→ **What you need to do**
A stretch of the entries below is to be set down exactly, running from the line with "Screen dimensions: 447x234" through the line with "Click the iPhone 13 product image", both included, and no other line.

Records to process below:

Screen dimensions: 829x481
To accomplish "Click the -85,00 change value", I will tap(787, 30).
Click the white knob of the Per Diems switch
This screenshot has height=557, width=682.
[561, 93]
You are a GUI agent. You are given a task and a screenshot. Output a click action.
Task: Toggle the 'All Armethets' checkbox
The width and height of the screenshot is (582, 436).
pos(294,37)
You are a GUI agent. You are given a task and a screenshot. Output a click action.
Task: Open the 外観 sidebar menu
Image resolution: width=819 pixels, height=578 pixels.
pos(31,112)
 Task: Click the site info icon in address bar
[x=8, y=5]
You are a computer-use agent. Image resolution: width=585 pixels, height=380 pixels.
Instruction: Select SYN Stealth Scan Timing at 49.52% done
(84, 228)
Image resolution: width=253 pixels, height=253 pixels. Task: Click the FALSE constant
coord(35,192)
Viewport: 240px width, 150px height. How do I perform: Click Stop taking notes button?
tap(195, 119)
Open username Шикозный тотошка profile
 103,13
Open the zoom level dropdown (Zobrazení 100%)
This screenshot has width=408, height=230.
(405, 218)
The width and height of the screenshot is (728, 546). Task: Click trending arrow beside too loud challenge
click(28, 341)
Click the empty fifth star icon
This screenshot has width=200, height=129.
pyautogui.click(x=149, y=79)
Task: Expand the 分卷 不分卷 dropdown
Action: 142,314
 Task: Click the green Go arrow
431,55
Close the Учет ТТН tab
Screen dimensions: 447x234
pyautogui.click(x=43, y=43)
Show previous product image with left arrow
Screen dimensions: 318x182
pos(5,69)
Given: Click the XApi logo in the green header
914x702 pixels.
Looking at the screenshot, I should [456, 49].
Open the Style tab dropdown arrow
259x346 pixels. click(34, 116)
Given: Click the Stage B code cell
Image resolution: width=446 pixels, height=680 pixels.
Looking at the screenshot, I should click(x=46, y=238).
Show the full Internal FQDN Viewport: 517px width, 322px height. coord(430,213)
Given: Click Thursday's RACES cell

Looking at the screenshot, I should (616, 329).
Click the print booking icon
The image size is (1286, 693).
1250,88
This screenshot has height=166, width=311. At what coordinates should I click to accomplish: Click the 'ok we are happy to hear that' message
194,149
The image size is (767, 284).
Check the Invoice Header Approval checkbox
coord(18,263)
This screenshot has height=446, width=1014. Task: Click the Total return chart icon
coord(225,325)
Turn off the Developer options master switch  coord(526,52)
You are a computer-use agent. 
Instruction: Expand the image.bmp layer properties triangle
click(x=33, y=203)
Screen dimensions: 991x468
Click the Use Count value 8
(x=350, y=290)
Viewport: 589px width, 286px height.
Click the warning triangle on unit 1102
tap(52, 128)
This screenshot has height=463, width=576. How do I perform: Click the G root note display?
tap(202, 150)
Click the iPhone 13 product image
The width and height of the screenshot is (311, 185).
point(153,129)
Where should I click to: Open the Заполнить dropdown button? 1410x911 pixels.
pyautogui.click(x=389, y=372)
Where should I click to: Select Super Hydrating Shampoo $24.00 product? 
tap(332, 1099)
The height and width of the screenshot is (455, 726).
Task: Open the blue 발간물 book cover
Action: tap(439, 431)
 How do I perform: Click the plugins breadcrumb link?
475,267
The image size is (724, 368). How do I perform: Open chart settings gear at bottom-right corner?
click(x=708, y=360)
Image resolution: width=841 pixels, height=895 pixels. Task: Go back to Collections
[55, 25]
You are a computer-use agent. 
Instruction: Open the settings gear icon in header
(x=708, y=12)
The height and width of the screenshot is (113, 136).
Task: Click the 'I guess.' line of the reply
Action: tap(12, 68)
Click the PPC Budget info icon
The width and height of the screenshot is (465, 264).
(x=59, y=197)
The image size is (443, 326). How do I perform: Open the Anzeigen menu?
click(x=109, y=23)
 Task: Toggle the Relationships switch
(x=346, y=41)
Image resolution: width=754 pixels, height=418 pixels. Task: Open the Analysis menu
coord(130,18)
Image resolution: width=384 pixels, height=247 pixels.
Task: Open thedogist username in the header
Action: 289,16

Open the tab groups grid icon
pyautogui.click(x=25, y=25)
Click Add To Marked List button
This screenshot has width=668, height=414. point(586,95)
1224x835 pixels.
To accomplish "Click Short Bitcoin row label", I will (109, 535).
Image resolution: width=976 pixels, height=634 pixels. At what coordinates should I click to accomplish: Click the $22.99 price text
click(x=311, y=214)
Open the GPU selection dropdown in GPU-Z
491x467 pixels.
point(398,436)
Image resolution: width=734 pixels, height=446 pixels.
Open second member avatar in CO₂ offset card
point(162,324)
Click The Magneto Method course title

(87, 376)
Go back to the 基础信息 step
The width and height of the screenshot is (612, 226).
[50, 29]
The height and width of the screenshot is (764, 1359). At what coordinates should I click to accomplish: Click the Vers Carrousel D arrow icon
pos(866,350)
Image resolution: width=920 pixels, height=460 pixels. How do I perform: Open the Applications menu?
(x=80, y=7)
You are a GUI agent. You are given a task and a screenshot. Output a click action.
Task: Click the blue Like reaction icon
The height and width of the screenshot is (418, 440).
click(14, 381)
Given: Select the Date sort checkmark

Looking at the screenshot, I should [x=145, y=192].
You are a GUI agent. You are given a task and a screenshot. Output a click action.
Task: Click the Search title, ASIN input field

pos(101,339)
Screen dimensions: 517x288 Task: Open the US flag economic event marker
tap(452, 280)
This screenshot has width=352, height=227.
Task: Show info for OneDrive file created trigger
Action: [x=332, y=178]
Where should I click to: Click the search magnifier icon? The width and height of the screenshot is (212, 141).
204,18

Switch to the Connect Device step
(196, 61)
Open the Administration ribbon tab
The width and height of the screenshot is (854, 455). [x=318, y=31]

End of Records to process.

→ **Answer to this exercise**
Screen dimensions: 447x234
pyautogui.click(x=43, y=43)
Show previous product image with left arrow
Screen dimensions: 318x182
pos(5,69)
Given: Click the XApi logo in the green header
914x702 pixels.
Looking at the screenshot, I should [456, 49].
Open the Style tab dropdown arrow
259x346 pixels. click(34, 116)
Given: Click the Stage B code cell
Image resolution: width=446 pixels, height=680 pixels.
Looking at the screenshot, I should click(x=46, y=238).
Show the full Internal FQDN Viewport: 517px width, 322px height. coord(430,213)
Given: Click Thursday's RACES cell

Looking at the screenshot, I should (616, 329).
Click the print booking icon
The image size is (1286, 693).
1250,88
This screenshot has height=166, width=311. At what coordinates should I click to accomplish: Click the 'ok we are happy to hear that' message
194,149
The image size is (767, 284).
Check the Invoice Header Approval checkbox
coord(18,263)
This screenshot has height=446, width=1014. Task: Click the Total return chart icon
coord(225,325)
Turn off the Developer options master switch  coord(526,52)
You are a computer-use agent. 
Instruction: Expand the image.bmp layer properties triangle
click(x=33, y=203)
Screen dimensions: 991x468
Click the Use Count value 8
(x=350, y=290)
Viewport: 589px width, 286px height.
Click the warning triangle on unit 1102
tap(52, 128)
This screenshot has height=463, width=576. How do I perform: Click the G root note display?
tap(202, 150)
Click the iPhone 13 product image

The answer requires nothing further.